Our study has strengths and limitations. A main strength is the reevaluation and extension of known MRI characteristics of SuS in a new dataset, using the best available technique. Albeit MRI in our control group with differential diagnoses of SuS could not be performed retroactively, using precisely the same MR tomograph, protocol and head coil as technical modifications were made in the meantime, all images were generated at the same institute and offer the same high resolving and strong T2*w contrast and susceptibility effects as the images acquired in SuS with only minor differences in resolution and other parameters. They hence have a high degree of comparability with regard to detecting the smallest focal changes in magnetic susceptibility. Therefore, we believe that the “iron dots” finding in SuS is valid and that the comparison with already published data and images from the same institute underlines its specificity and potential significance.

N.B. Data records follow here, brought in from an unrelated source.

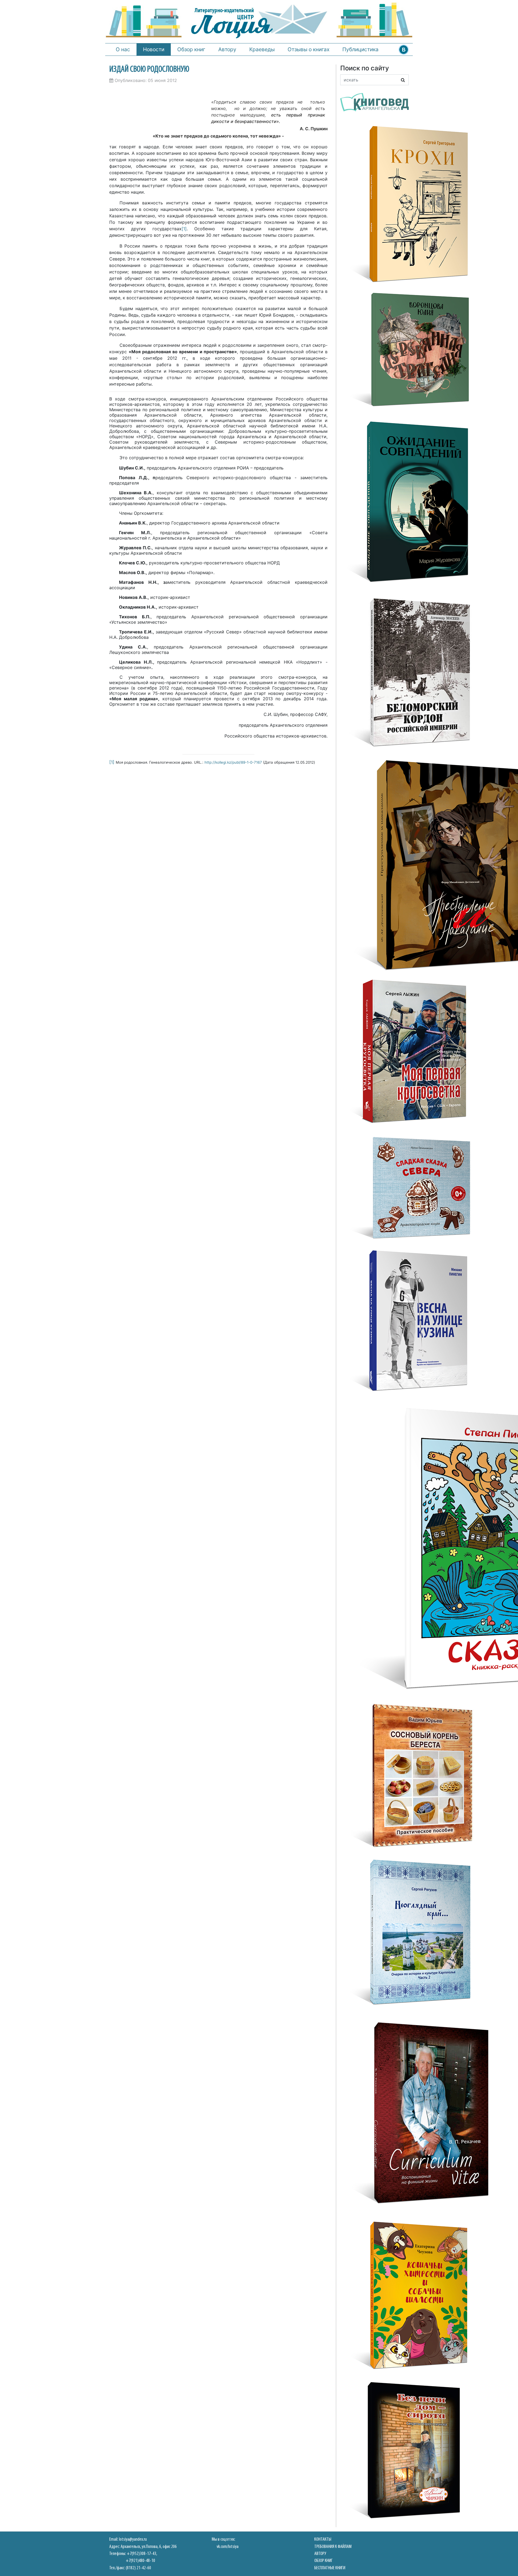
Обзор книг (191, 49)
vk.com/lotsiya (227, 2546)
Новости (153, 49)
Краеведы (262, 49)
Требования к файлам (333, 2546)
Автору (227, 49)
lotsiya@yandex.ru (133, 2539)
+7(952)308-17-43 (141, 2553)
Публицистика (360, 49)
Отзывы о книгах (308, 49)
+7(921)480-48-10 (140, 2560)
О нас (123, 49)
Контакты (322, 2539)
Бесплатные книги (329, 2568)
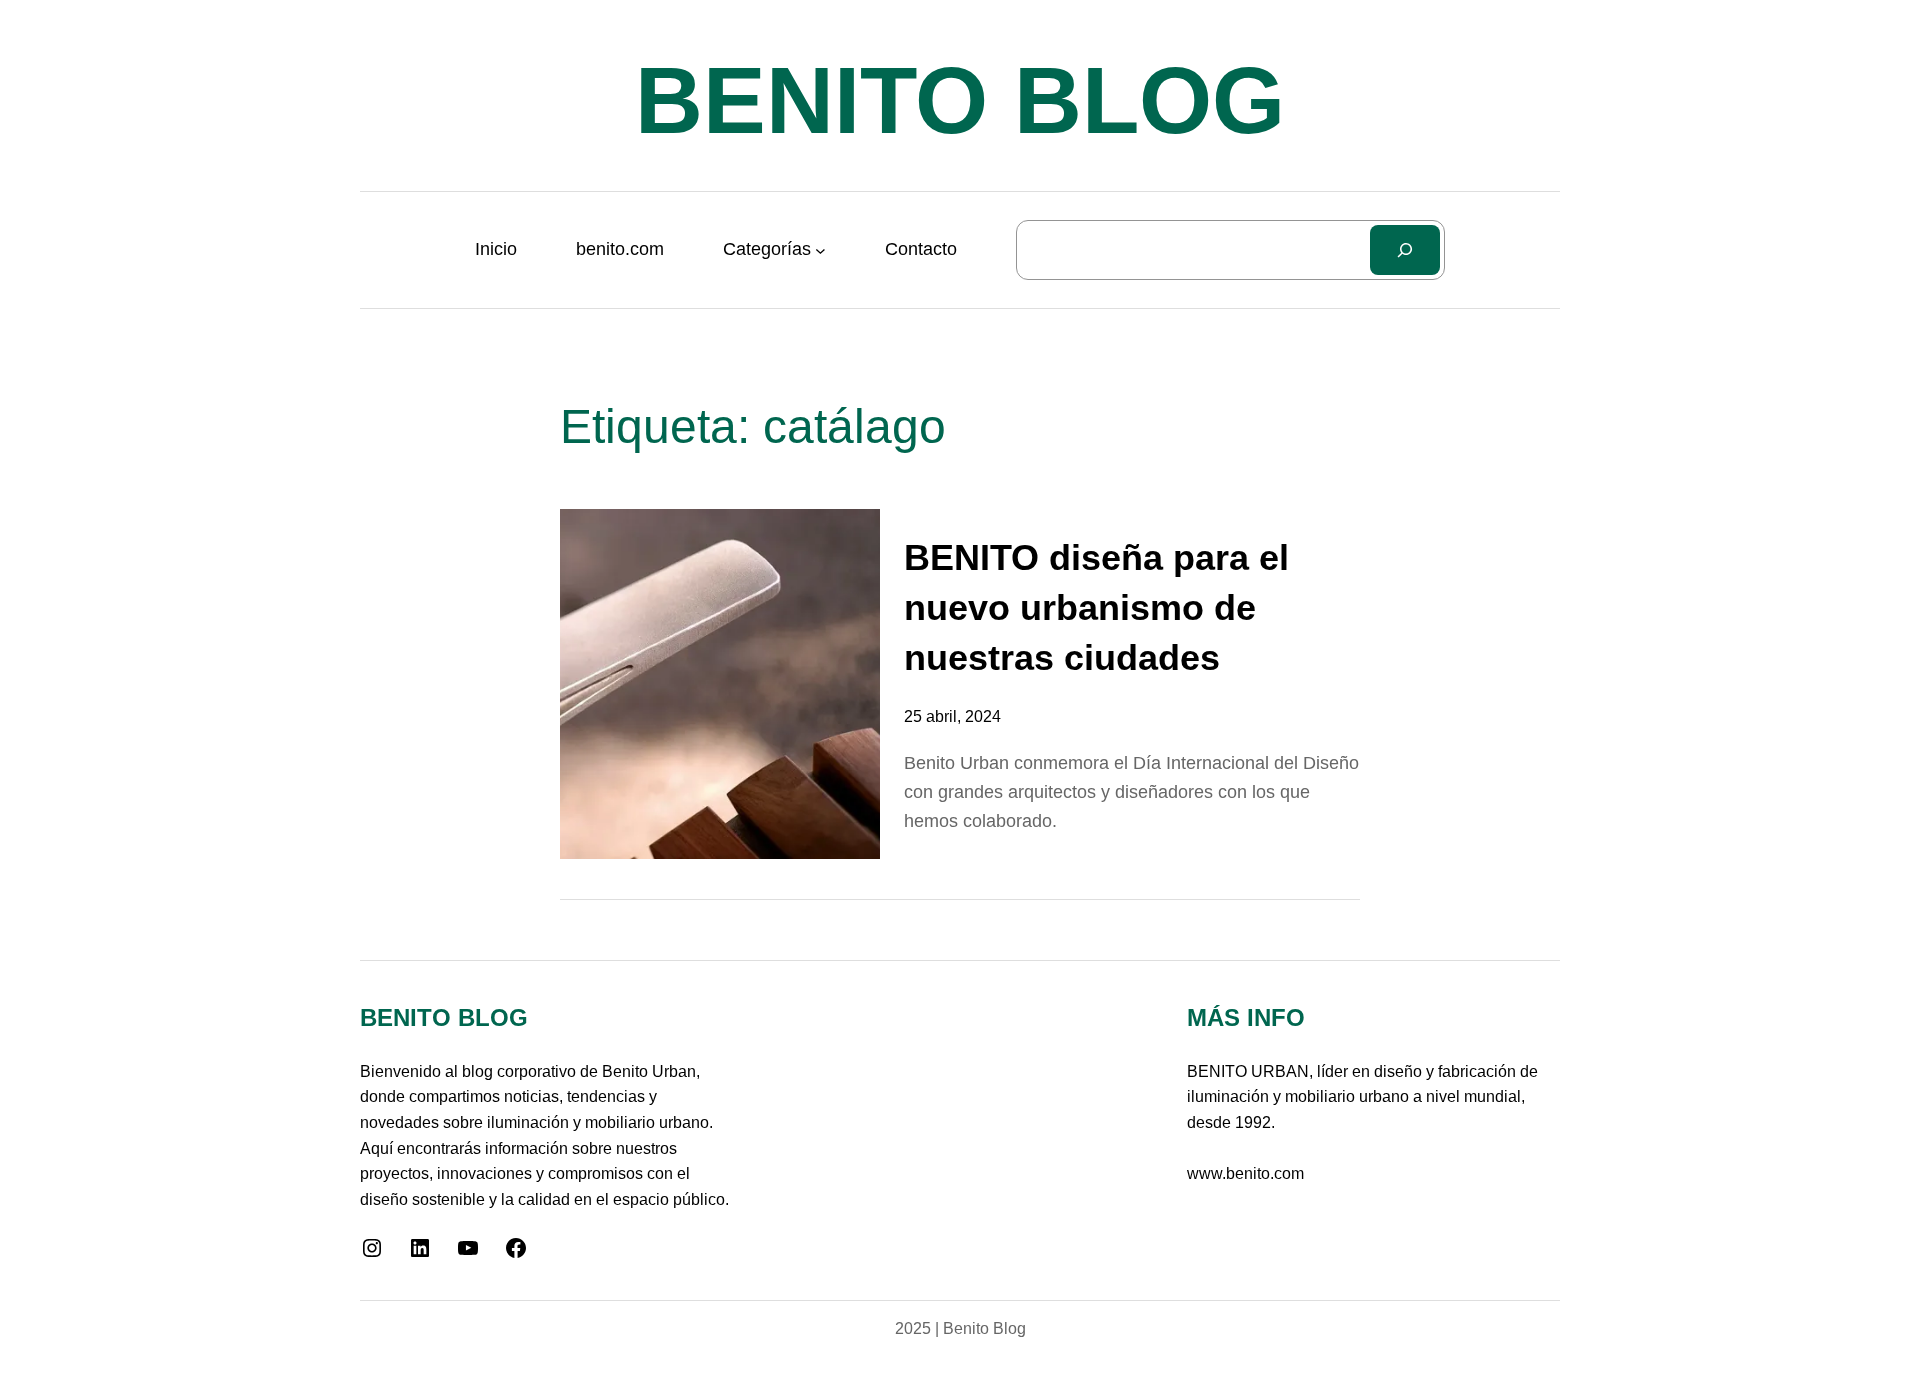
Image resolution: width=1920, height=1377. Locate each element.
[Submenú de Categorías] (820, 249)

Limitations comprise a relatively small cohort of clinically stable SuS patients with a definite diagnosis. Patients in an early stage of SuS or with an clinically active disease were not included. Furthermore, a histopathological validation of observed changes on QSM/T2*w would have been desirable. Our study shows that the iron dot sign is present in SuS at 7T, but, given the poor availability of 7T MRI in most medical institutions, it would be also clinically relevant to analyze the sensitivity at 3T or 1.5T magnets in detecting this sign.

In summary, “Iron dot” lesions may represent a novel imaging marker specific to SuS. Still, its sensitivity, specificity, and association with disease activity need to be elucidated in future studies in larger cohorts which also comprise clinically active patients and individuals in early stages of SuS.